======== Data for this task ========

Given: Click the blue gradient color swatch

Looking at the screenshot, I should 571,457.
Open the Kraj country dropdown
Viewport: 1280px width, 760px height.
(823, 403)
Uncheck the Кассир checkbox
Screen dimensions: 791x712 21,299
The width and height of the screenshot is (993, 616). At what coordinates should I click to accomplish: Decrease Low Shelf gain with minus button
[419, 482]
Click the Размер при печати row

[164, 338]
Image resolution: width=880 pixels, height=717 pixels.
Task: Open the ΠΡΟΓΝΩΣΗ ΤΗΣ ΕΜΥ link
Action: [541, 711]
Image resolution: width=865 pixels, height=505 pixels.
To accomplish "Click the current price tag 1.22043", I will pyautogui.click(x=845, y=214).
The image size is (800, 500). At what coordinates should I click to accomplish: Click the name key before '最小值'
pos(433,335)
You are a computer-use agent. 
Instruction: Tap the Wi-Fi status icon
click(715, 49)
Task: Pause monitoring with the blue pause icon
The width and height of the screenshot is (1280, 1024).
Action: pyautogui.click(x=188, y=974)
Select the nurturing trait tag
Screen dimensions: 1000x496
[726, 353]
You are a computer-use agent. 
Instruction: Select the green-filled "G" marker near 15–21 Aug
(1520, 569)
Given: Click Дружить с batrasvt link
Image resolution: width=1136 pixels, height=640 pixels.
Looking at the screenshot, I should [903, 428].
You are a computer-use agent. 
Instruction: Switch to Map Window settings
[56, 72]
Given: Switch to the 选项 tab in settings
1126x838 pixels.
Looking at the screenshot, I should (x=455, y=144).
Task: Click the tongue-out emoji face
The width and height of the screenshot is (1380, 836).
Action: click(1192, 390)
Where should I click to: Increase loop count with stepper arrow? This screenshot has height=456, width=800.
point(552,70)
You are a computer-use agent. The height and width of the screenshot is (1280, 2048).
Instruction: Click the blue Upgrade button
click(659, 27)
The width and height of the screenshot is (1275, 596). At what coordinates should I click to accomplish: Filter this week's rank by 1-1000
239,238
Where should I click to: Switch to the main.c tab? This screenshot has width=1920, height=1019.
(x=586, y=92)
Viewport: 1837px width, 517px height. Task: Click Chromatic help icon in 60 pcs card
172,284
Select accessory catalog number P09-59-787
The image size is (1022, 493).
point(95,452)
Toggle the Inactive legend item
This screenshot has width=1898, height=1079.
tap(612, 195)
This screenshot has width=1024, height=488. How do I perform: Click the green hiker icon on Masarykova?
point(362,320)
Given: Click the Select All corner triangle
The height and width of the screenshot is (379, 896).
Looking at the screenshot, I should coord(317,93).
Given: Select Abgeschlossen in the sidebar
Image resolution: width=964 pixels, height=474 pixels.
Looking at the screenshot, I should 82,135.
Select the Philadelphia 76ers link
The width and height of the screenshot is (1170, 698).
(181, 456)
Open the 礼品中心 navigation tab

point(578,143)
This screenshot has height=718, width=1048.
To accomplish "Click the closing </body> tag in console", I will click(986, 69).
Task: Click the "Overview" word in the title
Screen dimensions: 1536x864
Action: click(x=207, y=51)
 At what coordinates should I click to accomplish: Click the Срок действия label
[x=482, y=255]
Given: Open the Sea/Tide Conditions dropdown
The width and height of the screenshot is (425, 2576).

========

§ Activity: Output only the number of lines in the data above that include the word "will".

§ Answer space: 2